Clicking on the images allows you to have a slideshow as well, which is pretty cool.

wi-copy-slideshowview

Further probing showed that the device can be accessed via anonymous FTP as well, which seems to be a little risky. Securing the wireless LAN side is highly advised for this reason.

ftp-anonymous

Likewise, if you have Samba enabled, access without password is also possible too. The machine name is RLX-LINUX with default membership to WORKGROUP.

nopasswd-samba

As I have the luxury of running the whole home network, I was able to run some nmap scans to discover exactly what was exposed on the WAN and the LAN side. It seems that the Apotop appears to be secure from the WAN side, without any open ports or exposed uPnP. The LAN side has the services we mentioned already, as well as uPnP. DLNA was not enabled on this scan.

Nmap scan report for 10.10.1.1
Host is up (0.0021s latency).
Not shown: 1923 closed ports, 71 open|filtered ports
PORT     STATE SERVICE     VERSION
21/tcp   open  ftp         vsftpd 2.3.2
| ftp-anon: Anonymous FTP login allowed (FTP code 230)
|_drwxrwxrwx    2 0        0            4096 Jan 19 21:22 sda1 [NSE: writeable]
80/tcp   open  http        GoAhead-Webs embedded httpd
|_http-methods: No Allow or Public header in OPTIONS response (status code 400)
|_http-title: HTTP File Server
139/tcp  open  netbios-ssn Samba smbd 3.X (workgroup: WORKGROUP)
445/tcp  open  netbios-ssn Samba smbd 3.X (workgroup: WORKGROUP)
137/udp  open  netbios-ns  Microsoft Windows XP netbios-ssn
1900/udp open  upnp?
| upnp-info:
| 10.10.1.1
|     Server: OS 1.0 UPnP/1.0 Realtek/V1.3
|     Location: http://10.10.1.1:52881/simplecfg.xml
|       Webserver: OS 1.0 UPnP/1.0 Realtek/V1.3
|       Name: RTK_AP
|       Manufacturer: Realtek Semiconductor Corp.
|       Model Descr: WLAN Access Point
|       Model Name: RTL8xxx
|_      Model Version: EV-2010-09-20
MAC Address: A4:0B:ED:05:31:93 (Unknown)
Device type: general purpose
Running: Linux 2.6.X
OS CPE: cpe:/o:linux:kernel:2.6
OS details: Linux 2.6.9 - 2.6.31
Uptime guess: 0.090 days (since Mon Jan 19 19:35:27 2015)
Network Distance: 1 hop
TCP Sequence Prediction: Difficulty=206 (Good luck!)
IP ID Sequence Generation: All zeros
Service Info: Host: RLX-LINUX; OSs: Unix, Windows; CPE: cpe:/o:microsoft:windows

Host script results:
| nbstat:
|   NetBIOS name: RLX-LINUX, NetBIOS user: <unknown>, NetBIOS MAC: <unknown>
|   Names
|     RLX-LINUX<00>        Flags: <unique><active>
|     RLX-LINUX<03>        Flags: <unique><active>
|     RLX-LINUX<20>        Flags: <unique><active>
|     \x01\x02__MSBROWSE__\x02<01>  Flags: <group><active>
|     WORKGROUP<1d>        Flags: <unique><active>
|     WORKGROUP<1e>        Flags: <group><active>
|_    WORKGROUP<00>        Flags: <group><active>
| smb-security-mode:
|   Account that was used for smb scripts: guest
|   Share-level authentication (dangerous)
|   SMB Security: Challenge/response passwords supported
|_  Message signing disabled (dangerous, but default)
|_smbv2-enabled: Server doesn't support SMBv2 protocol
| smb-os-discovery:
|   OS: Unix (Samba 3.2.15)
|   NetBIOS computer name:
|   Workgroup:
|_  System time: 2015-01-20 08:43:41 UTC+0

I didn’t investigate what happens in case of LAN range collisions or with uPnP performance in the case of port forwarding.

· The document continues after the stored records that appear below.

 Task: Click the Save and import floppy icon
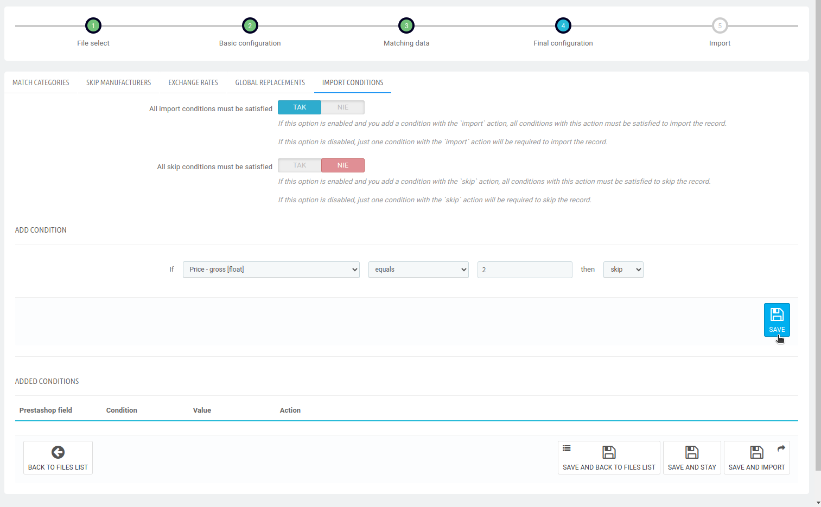tap(756, 452)
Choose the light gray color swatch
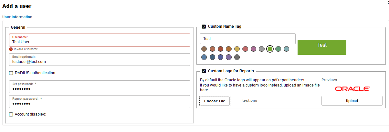 262,49
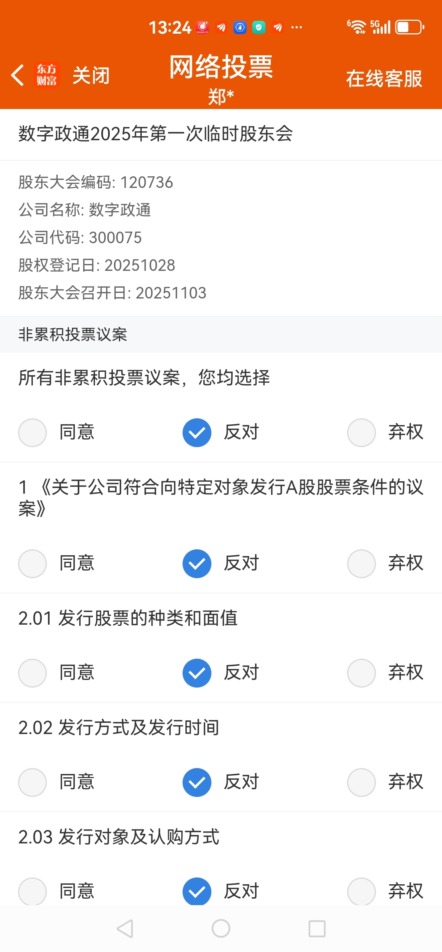The height and width of the screenshot is (952, 442).
Task: Tap the three-dot notification overflow icon
Action: [297, 27]
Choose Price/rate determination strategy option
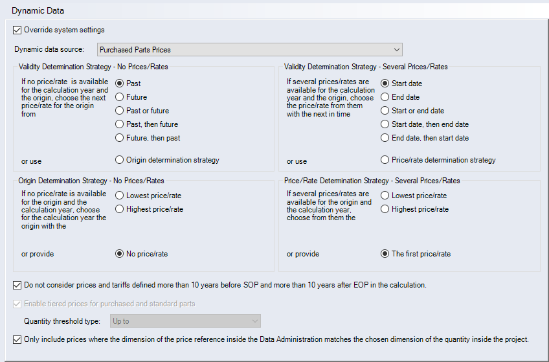Screen dimensions: 549x362 pos(385,160)
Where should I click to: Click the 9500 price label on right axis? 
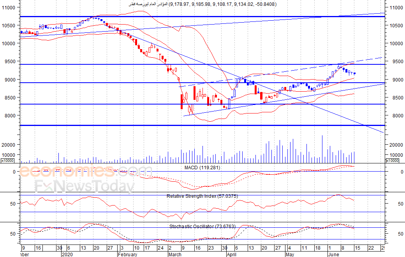point(396,62)
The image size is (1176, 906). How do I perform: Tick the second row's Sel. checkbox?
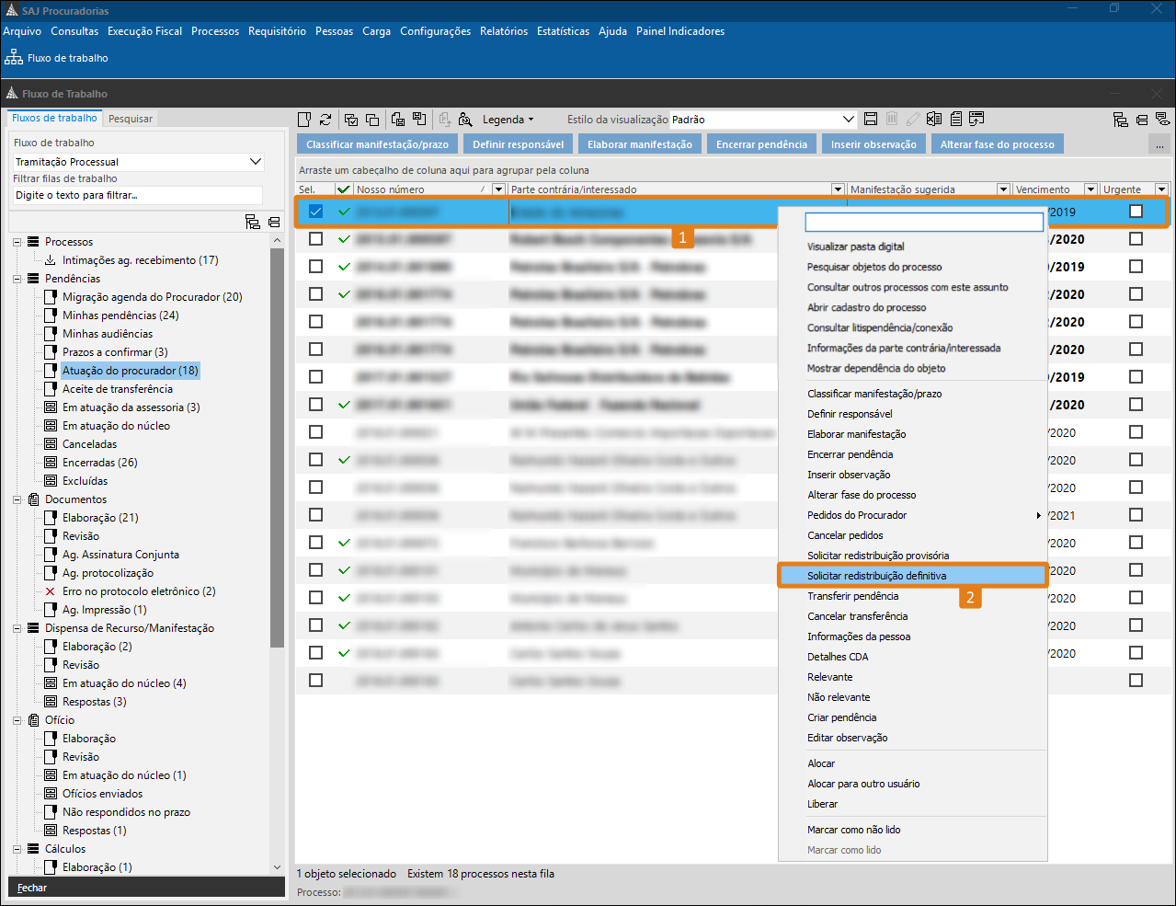[315, 239]
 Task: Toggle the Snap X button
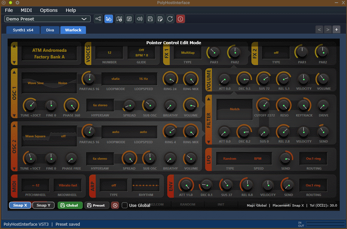pos(20,205)
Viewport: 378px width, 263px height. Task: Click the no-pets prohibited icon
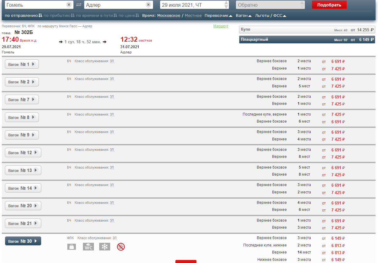(x=121, y=247)
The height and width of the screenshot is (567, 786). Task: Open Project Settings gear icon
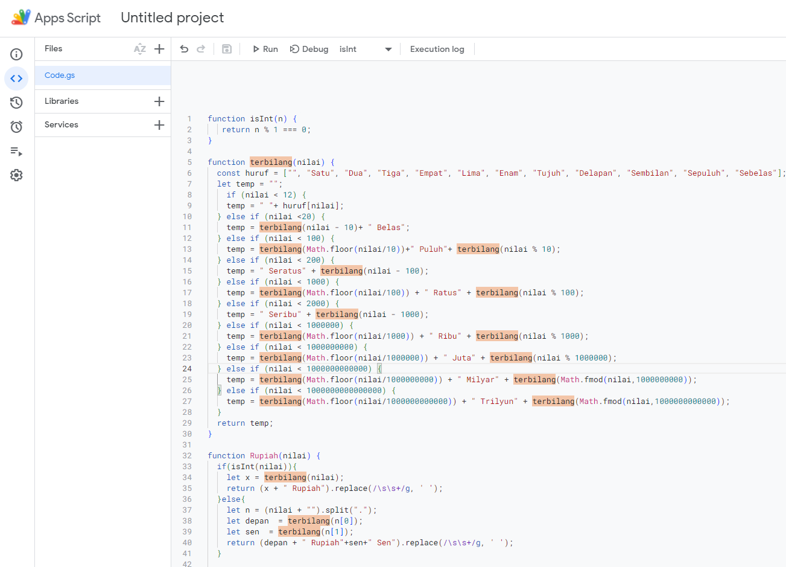[x=16, y=175]
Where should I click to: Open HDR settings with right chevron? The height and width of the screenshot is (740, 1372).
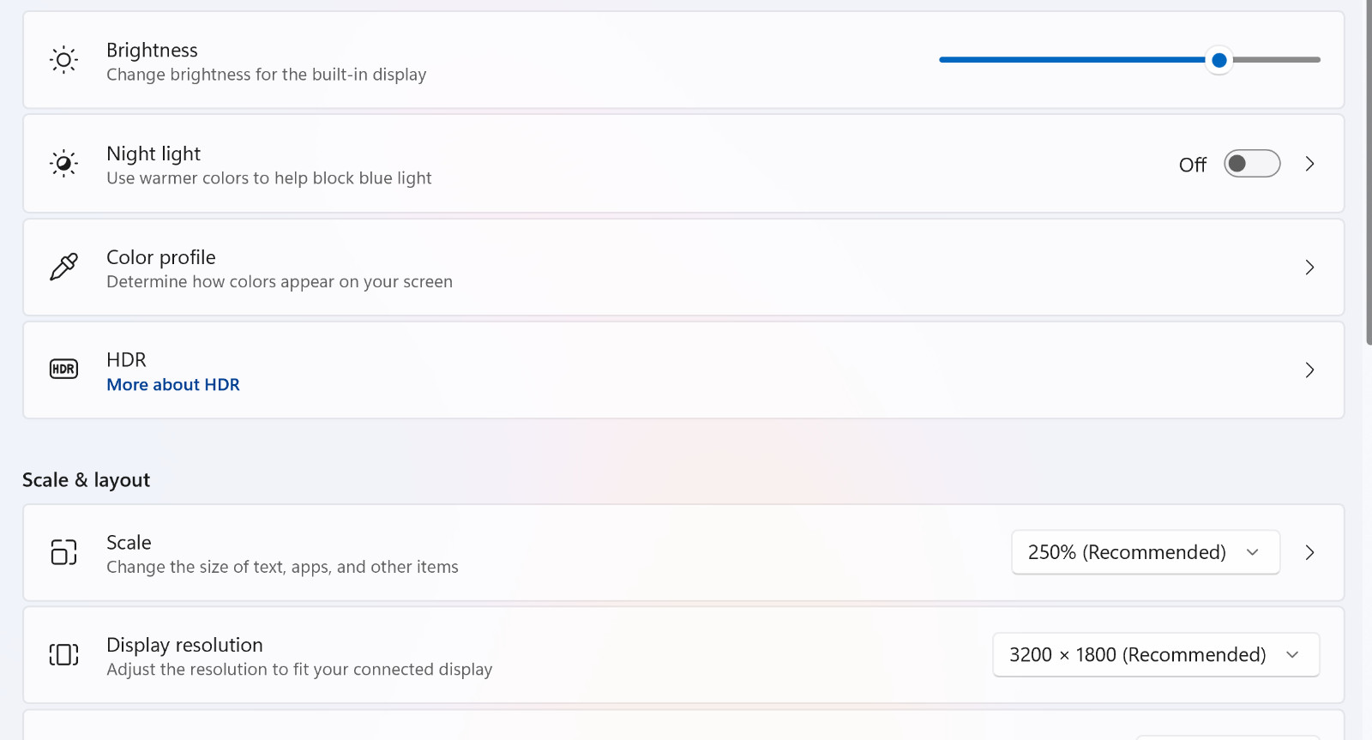coord(1309,370)
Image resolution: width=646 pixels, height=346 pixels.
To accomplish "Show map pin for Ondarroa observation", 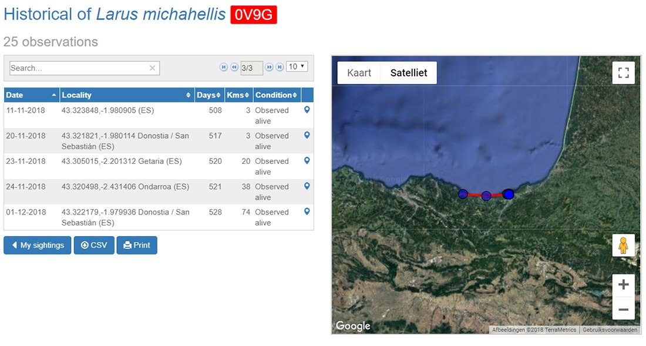I will (x=307, y=186).
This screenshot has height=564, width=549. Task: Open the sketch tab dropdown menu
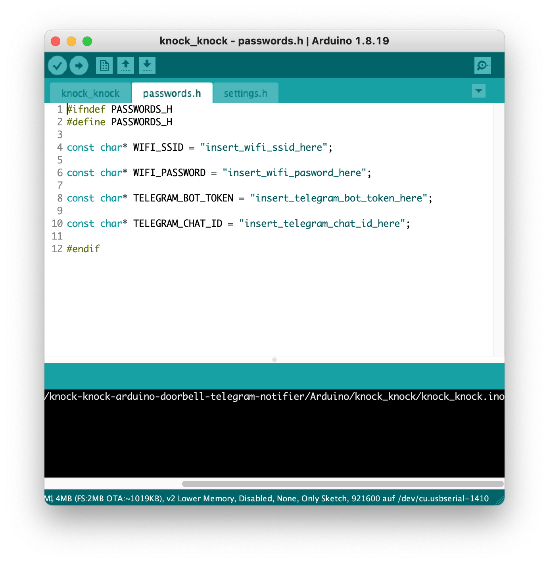(478, 91)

Testing seemed to work just fine with most SDHC and SDXC cards thrown at it, and tests confirmed that the unit supports FAT, FAT32, exFAT and NTFS filesystems, which covers the bulk of what would be used. I did not do any testing for ext2/3/4.

SMB Server Performance

One of the things we would be interested is in seeing how good the server performs when copying files from a USB key or card to the computer. A basic copy initiated through Windows seemed to report a lacklustre speed of at most, 2Mb/s. The file copy seemed to run and stall at its own will, suggesting the CPU on the Apotop device might have been strained somewhat. Under heavy loading, cryptic error messages noting “index out of bounds” occured during large copy tasks. This suggests to me that the Samba implementation is probably half-baked.

slow-wi-fi-copy

Generally less issues were had when one-operation was performed at a time. My standard stress of SMB servers involves mapping a drive and running CrystalDiskMark on it. Unfortunately, like many embedded devices, this didn’t pass completely with small block accesses causing errors. However, the difference between 20Mhz and 40Mhz mode can be seen in the two screenshots below.

smb-stability unstable-under-certain-workloads

It’s not quite a doubling, and that’s due to the fact that there won’t be a “perfectly clean” pair of non-overlapping channels available (e.g. 1 and 6 are free, or 6 and 11 are both free).

A Note on Speed

Assuming the sticker-rated 10Mb/s for copy, a 128Gb card of photos will take over three and a half hours to copy between storage devices. I wasn’t able to confirm the copy rate, as copying via the PC was not supported and a rate was not displayed on the mobile application. Downloading to the PC and uploading it back to the storage card is possible, and would move at about 2Mb/s at most realistically (over Wi-Fi, non-optimal channel conditions) – the same card will take just over 18 hours to download.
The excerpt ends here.